Tying Specimen Tags
MVZ specimen tags are purchased without string. “Tag tying” is the practice of tying string to the tags so that they attach properly to the specimens. It is very important to be consistent in how the tags are tied so that they are all standardized.
There are four main kinds of specimen tags used in the MVZ:
- Skin tags (two holes) – Rectangular paper tags with the institution name (“University of California Museum of Vertebrate Zoology”) on one side and a dotted line at the base on the other side. Skin tags are not purchased with holes; these are drilled in the Prep Lab.
- Fluid data tags (two holes) – Similar to skin tags, but the paper is heavier and there is no dotted line on the side opposite the institution name. These are used only by the bird and mammal collections for fluid-preserved specimens, and include data similar to skin tags.
- Skull tags (one hole) – Small round tags on heavier paper. These are purchased with a hole already drilled.
- Fluid herp/field tags (one hole) – Small rectangular tags on heavier paper, about 1 inch long and sold in strips. These are used on fluid specimens in the field, and occasionally in other circumstances (e.g., inside vials for fluid-preserved parts, no string attached). Blank tags typically are used to write the field/prep number and minimal other data (unlike the fluid data tags).
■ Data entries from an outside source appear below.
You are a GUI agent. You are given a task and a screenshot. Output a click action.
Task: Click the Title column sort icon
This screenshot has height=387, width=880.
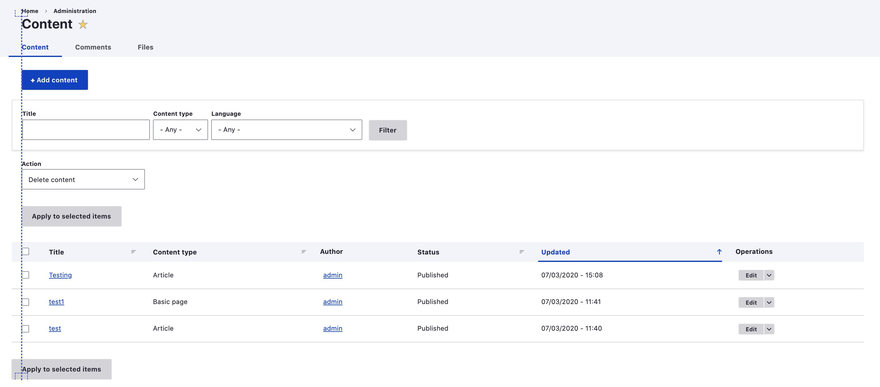[133, 252]
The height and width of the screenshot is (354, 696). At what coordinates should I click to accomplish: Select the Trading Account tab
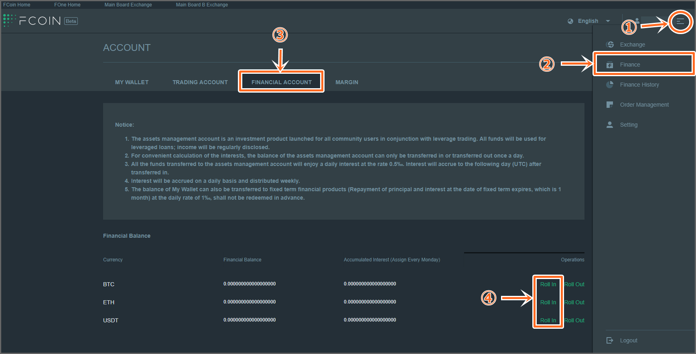[200, 82]
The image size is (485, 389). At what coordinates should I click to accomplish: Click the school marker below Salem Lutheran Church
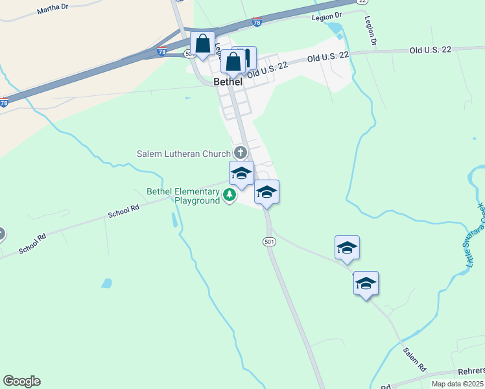(x=242, y=174)
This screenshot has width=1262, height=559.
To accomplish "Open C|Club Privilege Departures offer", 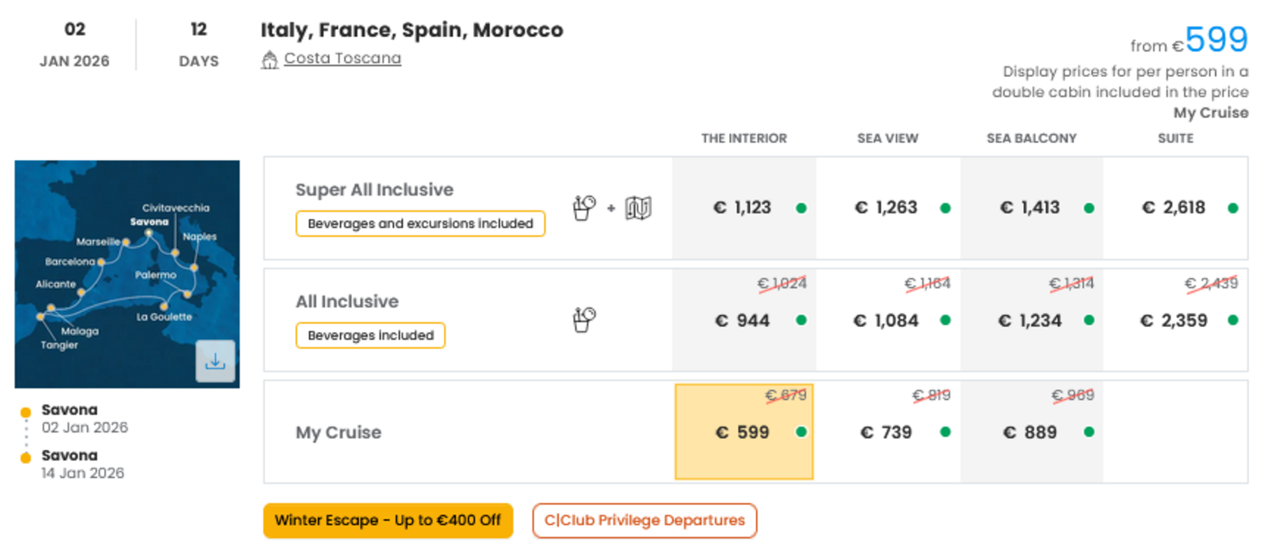I will pyautogui.click(x=644, y=521).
The herp collection uses similar tags that are pre-printed with “UC, MVZ” on one side and the museum catalog number on the other side.
Before tying tags, make sure that the holes are not too close to the edge of the tag. If it looks like the holes are too close that they might rip through, set the tag aside. Also check that the printing on the tag is correct (if relevant). Occasionally, tags are mis-printed or lack the institution name, and these cannot be used in the collections.
Since tags are tied in 100-lots, it is easier to do the work in units of 10. After 100 tags are finished, tie them together in a bundle.
Cutting the string
- To ensure that the string for tags is cut to a standard length, use the special wooden board with two nails and a needle. This board is kept on the central table in the curatorial area.
- Use only No. 8 cotton string. Put the spool of string on the floor so that the string unspools off the top.
- Fasten string to the base of the right-hand nail with a piece of tape.
- Wrap the string around the outside nail and wind it back and forth 5 times to make 10 strings. The distance between nails is the length of one string.
- One nail is smooth at the top so you can lift the loops off. Lift off the loops and cut them at each end in pieces of even length.
Tying skin or fluid data tags
- Draw the string through each hole in the tag.
- Place ends of the string together, keeping them even.
- Loosen the loop of string from the tag, and pull it out far enough to make a 180° twist.
- Draw the two ends of the string through the loop.
- Pull them tight to the mid-point of the tag, but be careful not to rip the paper.
- Make a loose knot in the string.
- Place the tag with the string end exactly on the line marked 13/16”.
- Place the loose knot over the needle and, while holding the tag in place, pull the ends of the string parallel to the side of the tag.
- Pull the knotted striing off the needle and draw the knot away from the tag, watching to make sure the knot extends exactly 1 inch from the end of the tag. Check the length. If correct, draw the knot as tightly as possible. If the distance between the knot and tag looks too long or short, loosen the knot and try again.
Tying skull and field tags
The procedures for tying skull or field tags (i.e., tags with only one hole) are the same, except that you put both ends of the string through the hole and both ends of the string go back through the loop. You do not need to make a twist in the loose loop of string.